收集的数据条目:
* * * * * * * * *

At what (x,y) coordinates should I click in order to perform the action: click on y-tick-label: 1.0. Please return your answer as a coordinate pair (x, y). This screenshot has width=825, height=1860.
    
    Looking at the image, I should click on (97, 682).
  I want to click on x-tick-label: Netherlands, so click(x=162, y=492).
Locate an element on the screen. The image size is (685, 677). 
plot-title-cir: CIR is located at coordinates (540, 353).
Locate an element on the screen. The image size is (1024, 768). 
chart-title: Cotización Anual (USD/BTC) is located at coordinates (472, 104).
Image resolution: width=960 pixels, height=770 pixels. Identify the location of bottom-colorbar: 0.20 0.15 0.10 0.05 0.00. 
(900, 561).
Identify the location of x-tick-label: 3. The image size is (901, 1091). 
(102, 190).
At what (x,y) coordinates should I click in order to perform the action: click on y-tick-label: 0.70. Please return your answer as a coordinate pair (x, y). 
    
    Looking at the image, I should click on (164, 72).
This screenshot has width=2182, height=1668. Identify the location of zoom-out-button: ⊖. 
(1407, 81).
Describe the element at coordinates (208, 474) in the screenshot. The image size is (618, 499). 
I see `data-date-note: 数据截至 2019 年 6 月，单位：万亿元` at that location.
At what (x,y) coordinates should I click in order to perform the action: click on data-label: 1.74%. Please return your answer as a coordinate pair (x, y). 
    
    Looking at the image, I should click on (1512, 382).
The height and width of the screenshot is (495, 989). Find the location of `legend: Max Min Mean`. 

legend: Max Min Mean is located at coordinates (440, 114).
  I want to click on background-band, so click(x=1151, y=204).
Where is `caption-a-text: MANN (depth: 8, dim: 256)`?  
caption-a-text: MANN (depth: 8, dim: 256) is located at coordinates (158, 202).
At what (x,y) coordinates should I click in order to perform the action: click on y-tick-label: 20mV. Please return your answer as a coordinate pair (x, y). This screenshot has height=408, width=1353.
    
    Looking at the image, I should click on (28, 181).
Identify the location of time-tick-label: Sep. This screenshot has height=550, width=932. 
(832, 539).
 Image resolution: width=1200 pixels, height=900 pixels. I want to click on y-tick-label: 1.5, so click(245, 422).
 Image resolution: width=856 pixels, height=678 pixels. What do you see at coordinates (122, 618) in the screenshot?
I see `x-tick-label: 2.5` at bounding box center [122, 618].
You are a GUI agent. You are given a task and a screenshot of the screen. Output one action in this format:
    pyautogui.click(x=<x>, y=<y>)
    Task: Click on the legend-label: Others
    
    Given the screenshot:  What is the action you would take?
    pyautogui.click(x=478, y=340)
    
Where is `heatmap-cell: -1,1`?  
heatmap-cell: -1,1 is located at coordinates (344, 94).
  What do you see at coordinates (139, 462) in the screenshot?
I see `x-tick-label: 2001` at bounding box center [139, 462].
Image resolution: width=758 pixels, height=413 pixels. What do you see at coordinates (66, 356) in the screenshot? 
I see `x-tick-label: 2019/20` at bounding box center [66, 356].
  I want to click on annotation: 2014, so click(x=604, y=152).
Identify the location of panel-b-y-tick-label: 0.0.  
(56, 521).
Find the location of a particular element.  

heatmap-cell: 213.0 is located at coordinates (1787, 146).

* * * * * * * * *

任务: 把上面的材料逐字照录一遍，一行都不能漏。

本题答案:
At what (x,y) coordinates should I click in order to perform the action: click on y-tick-label: 1.0. Please return your answer as a coordinate pair (x, y). This screenshot has width=825, height=1860.
    
    Looking at the image, I should click on (97, 682).
  I want to click on x-tick-label: Netherlands, so click(x=162, y=492).
Locate an element on the screen. The image size is (685, 677). 
plot-title-cir: CIR is located at coordinates (540, 353).
Locate an element on the screen. The image size is (1024, 768). 
chart-title: Cotización Anual (USD/BTC) is located at coordinates (472, 104).
Image resolution: width=960 pixels, height=770 pixels. Identify the location of bottom-colorbar: 0.20 0.15 0.10 0.05 0.00. 
(900, 561).
Identify the location of x-tick-label: 3. The image size is (901, 1091). 
(102, 190).
At what (x,y) coordinates should I click in order to perform the action: click on y-tick-label: 0.70. Please return your answer as a coordinate pair (x, y). 
    
    Looking at the image, I should click on (164, 72).
This screenshot has width=2182, height=1668. Identify the location of zoom-out-button: ⊖. 
(1407, 81).
Describe the element at coordinates (208, 474) in the screenshot. The image size is (618, 499). 
I see `data-date-note: 数据截至 2019 年 6 月，单位：万亿元` at that location.
At what (x,y) coordinates should I click in order to perform the action: click on data-label: 1.74%. Please return your answer as a coordinate pair (x, y). 
    
    Looking at the image, I should click on (1512, 382).
The height and width of the screenshot is (495, 989). Find the location of `legend: Max Min Mean`. 

legend: Max Min Mean is located at coordinates (440, 114).
  I want to click on background-band, so click(x=1151, y=204).
Where is `caption-a-text: MANN (depth: 8, dim: 256)`?  
caption-a-text: MANN (depth: 8, dim: 256) is located at coordinates (158, 202).
At what (x,y) coordinates should I click in order to perform the action: click on y-tick-label: 20mV. Please return your answer as a coordinate pair (x, y). This screenshot has height=408, width=1353.
    
    Looking at the image, I should click on (28, 181).
Identify the location of time-tick-label: Sep. This screenshot has height=550, width=932. 
(832, 539).
 Image resolution: width=1200 pixels, height=900 pixels. I want to click on y-tick-label: 1.5, so click(245, 422).
 Image resolution: width=856 pixels, height=678 pixels. What do you see at coordinates (122, 618) in the screenshot?
I see `x-tick-label: 2.5` at bounding box center [122, 618].
You are a GUI agent. You are given a task and a screenshot of the screen. Output one action in this format:
    pyautogui.click(x=<x>, y=<y>)
    Task: Click on the legend-label: Others
    
    Given the screenshot:  What is the action you would take?
    pyautogui.click(x=478, y=340)
    
Where is `heatmap-cell: -1,1`?  
heatmap-cell: -1,1 is located at coordinates (344, 94).
  What do you see at coordinates (139, 462) in the screenshot?
I see `x-tick-label: 2001` at bounding box center [139, 462].
Image resolution: width=758 pixels, height=413 pixels. What do you see at coordinates (66, 356) in the screenshot? 
I see `x-tick-label: 2019/20` at bounding box center [66, 356].
  I want to click on annotation: 2014, so click(x=604, y=152).
Identify the location of panel-b-y-tick-label: 0.0.  
(56, 521).
Find the location of a particular element.  

heatmap-cell: 213.0 is located at coordinates (1787, 146).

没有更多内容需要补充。